Susan B. Anthony Birthplace Museum. Photo: JDickson

 Historic figures are sometimes connected with a place.  Lincoln and Illinois.  King and Atlanta.  Jefferson and Virginia.  Capone and Chicago.

Susan B. Anthony’s connection is probably upstate New York, especially as she is tied to the Seneca Falls Woman’s Rights Convention, held in 1848.  It was in Adams, Massachusetts where she was born and where her birthplace home is now a small museum.

Anthony lived there until she was 6.   The house, built by her father, is now a small museum and has been almost entirely restored, with attempts to make it as authentic to the 1820s period as possible.   Wide floor boards; uneven lath and plaster walls.  Two rectangular-shaped, small rooms lay adjacent to each side of a stairway up to a second floor with the same pattern of four rooms and a center hallway.  Sounds a lot like a house my wife and I own, not 20 miles away, built a few years later.       

Walking through Anthony’s birthplace home, visitors must wonder what it was inside those walls that contributed to young Susan developing into a committed, unbending woman’s rights, temperance and abolitionist reformer.  Reformer may be too mild, as her newspaper was called “The Revolution.”  She even had two brothers who joined anti-slavery crusades prior to the Civil War, traveling to Kansas to join John Brown in his violent activities opposing the expansion of slavery there. 

Perhaps, it was her father’s Quaker pacifist, temperance beliefs.  One can imagine growing up with family conversations surrounding her father’s decision to marry Lucy Read, a Baptist, and even referring to the injustice of having to apologize for marrying outside the Quaker meeting.   (Betsy Ross, 50 years earlier and hundreds of miles further south, saw her sisters and experienced the shame herself as Quakers marrying outside the Meeting.) 

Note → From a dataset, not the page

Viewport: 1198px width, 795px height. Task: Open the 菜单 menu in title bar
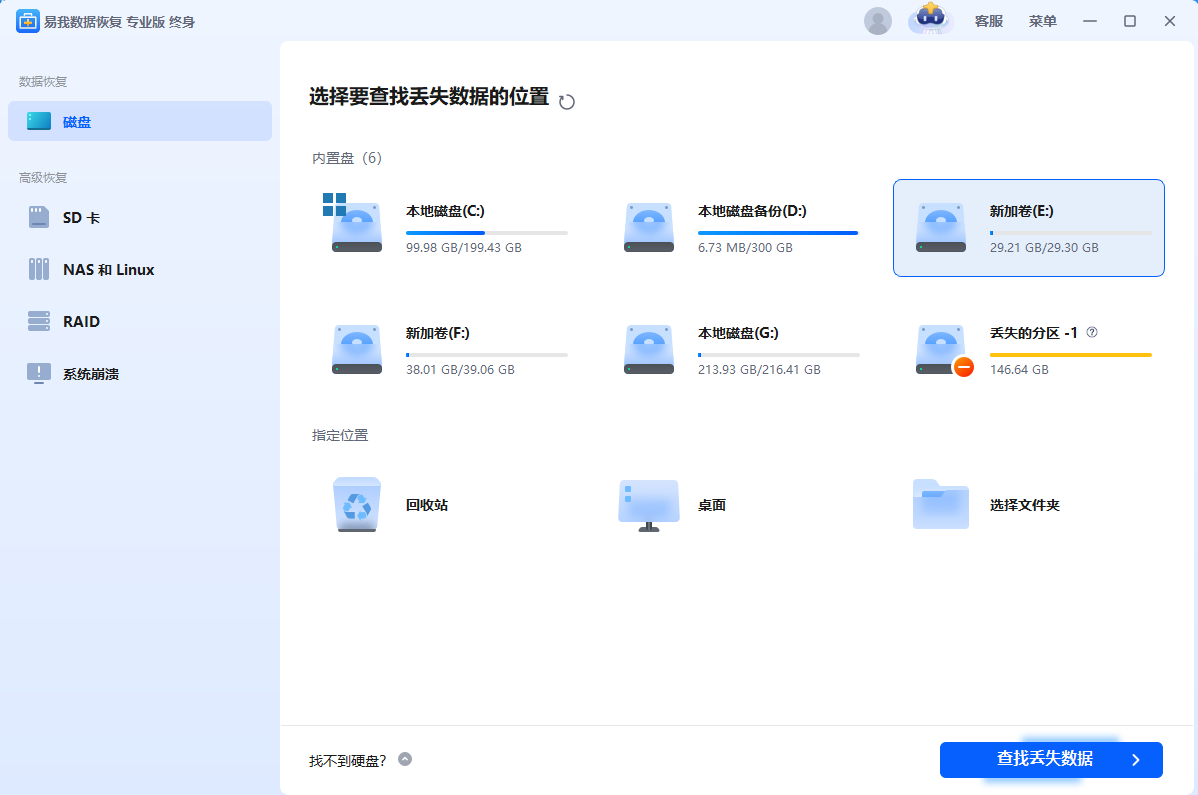(1043, 21)
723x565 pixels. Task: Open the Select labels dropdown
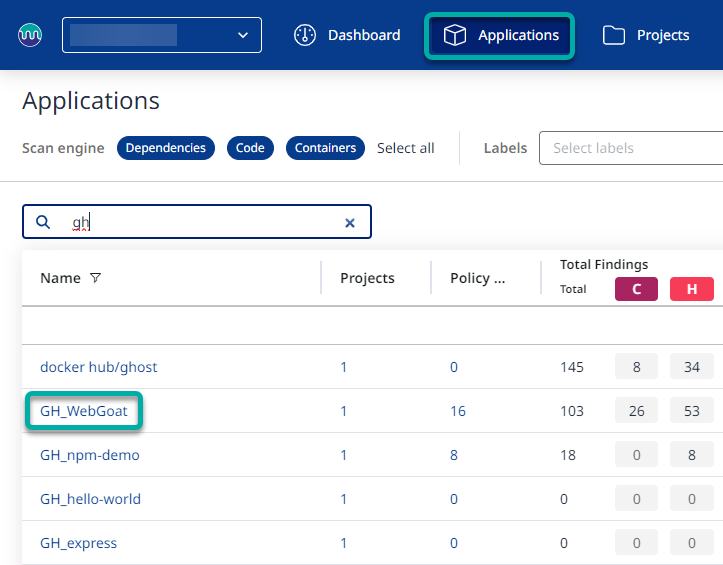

 Further, it is easy to see a possible impact coming from living with as many as a dozen young women who worked at her father’s mill, across the road.  Imagine conversations the child Anthony might have had with or overheard from these young role models and mentors, focused on exhausting work, sharing their wages with families, looking ahead to lives as second-class citizens.  Perhaps it was Anthony’s own experiences helping her mother cope with the feeding and care of all these boarders that contributed to her legendary organizing skills.  It could have shaped her desire to get an education to avoid that kind of work, only to have a teacher deny her the opportunity to learn.

Still one more family anecdote had Anthony’s father selling liquor in the small store located in the front room of his house.   Was his decision to abandon the sale of alcohol from his home at the insistence of his fellow Quakers behind Anthony’s embracing the temperance movement as one of three “causes” to which she devoted her life? 

Anthony’s birthplace home is a humble house, compared to the grand-er restored mansions in Berkshire County which some of the country’s wealthiest built as summer escapes and now serve as shrines to the Gilded Age.  But, her home serves another, perhaps more important, purpose besides trying to figure out her early influences.  This home tells more closely the story of most residents eking out a living in the early 1800s in New England.